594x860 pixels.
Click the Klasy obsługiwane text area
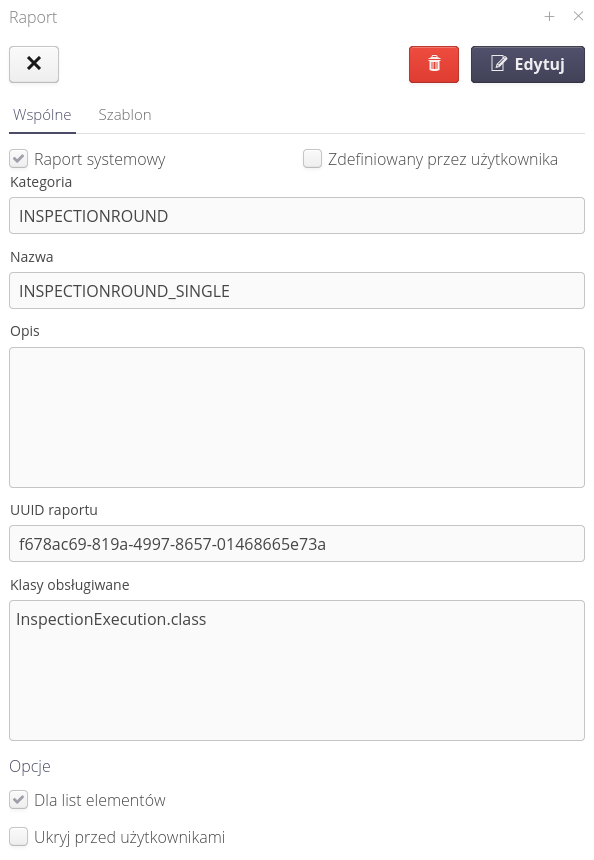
==
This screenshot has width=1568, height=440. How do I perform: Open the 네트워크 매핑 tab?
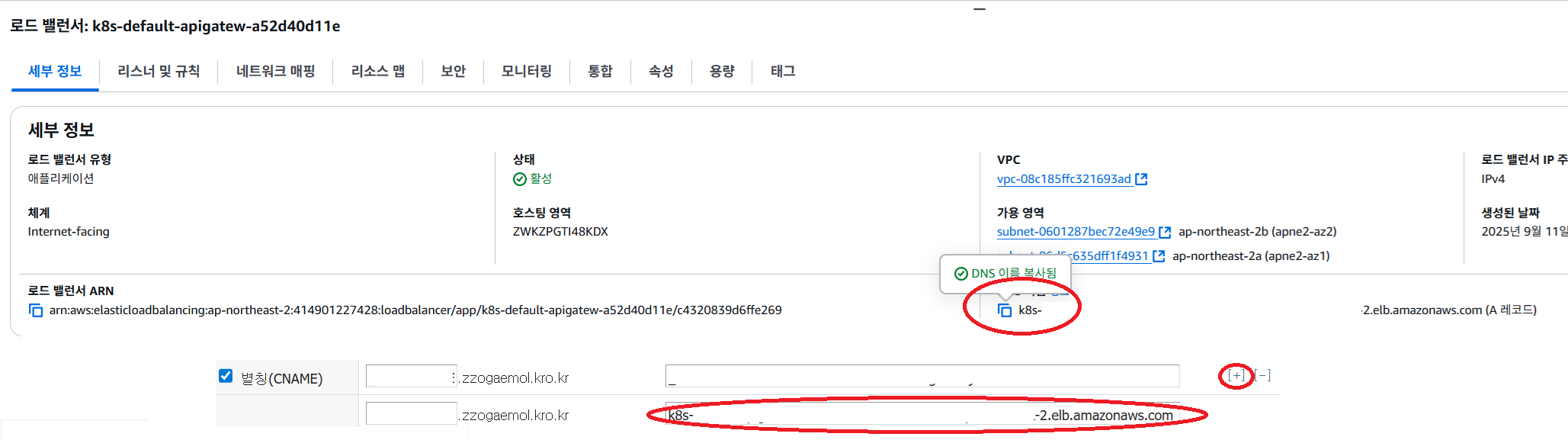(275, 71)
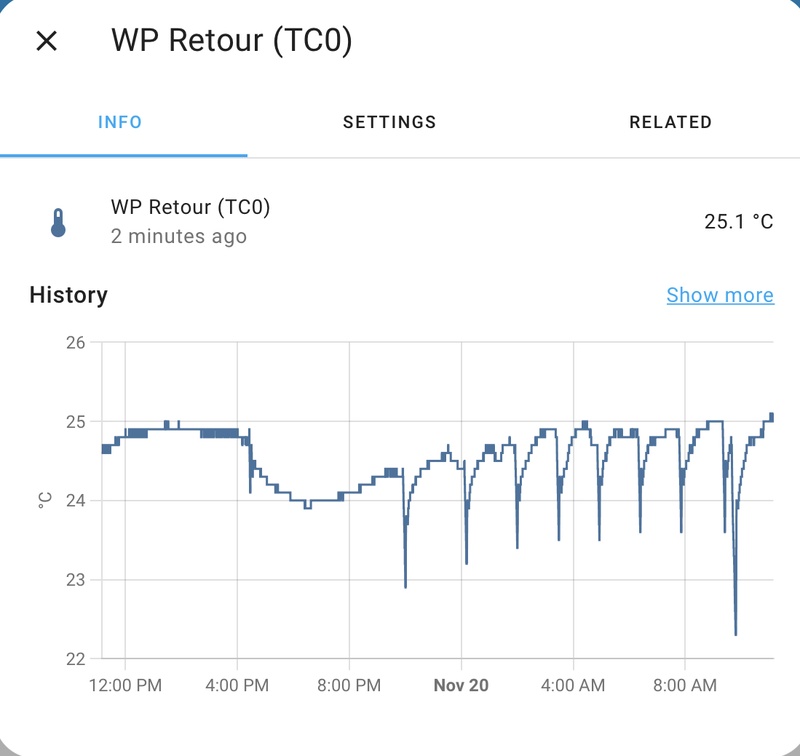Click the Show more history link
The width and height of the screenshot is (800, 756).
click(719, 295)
* * *
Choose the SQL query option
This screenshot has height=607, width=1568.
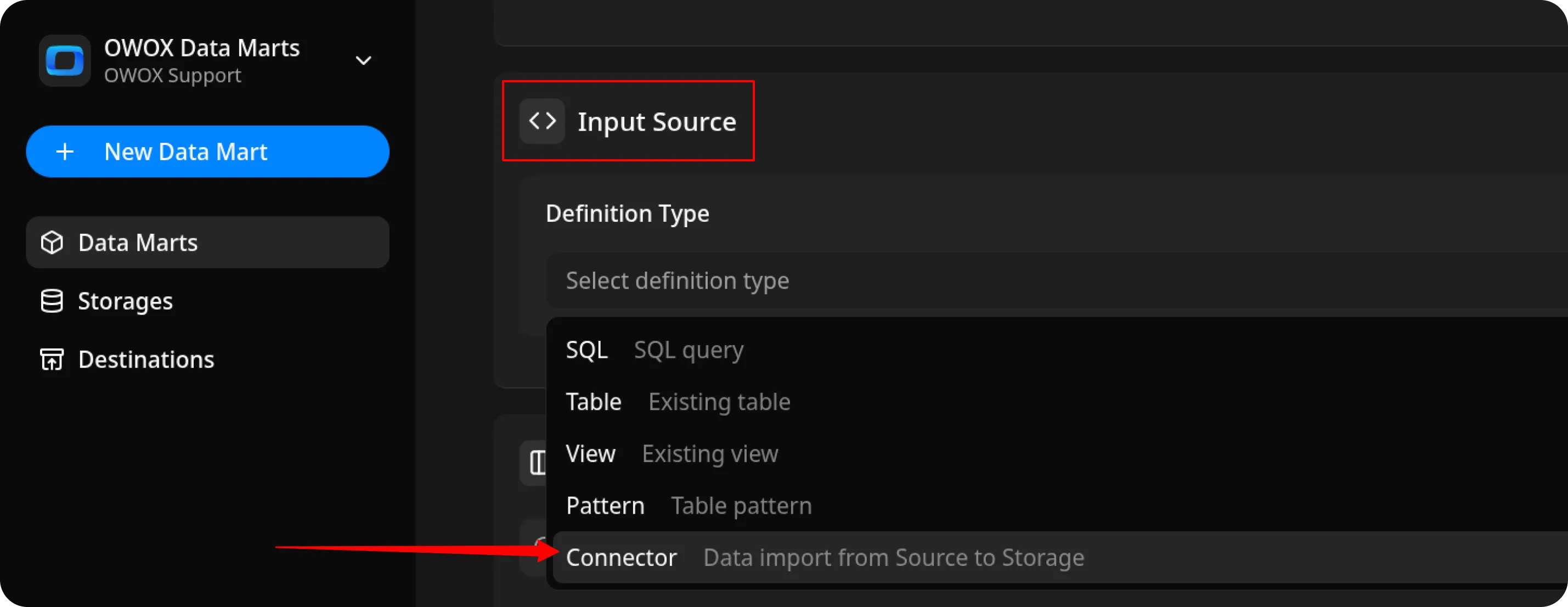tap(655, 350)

Your instructions =>
Which lines above run from the one containing "594x860 pixels." down to the one containing "Click the Klasy obsługiwane text area"? Repeat exactly those, both ends included, and nothing else.

The completed task =>
594x860 pixels.
Click the Klasy obsługiwane text area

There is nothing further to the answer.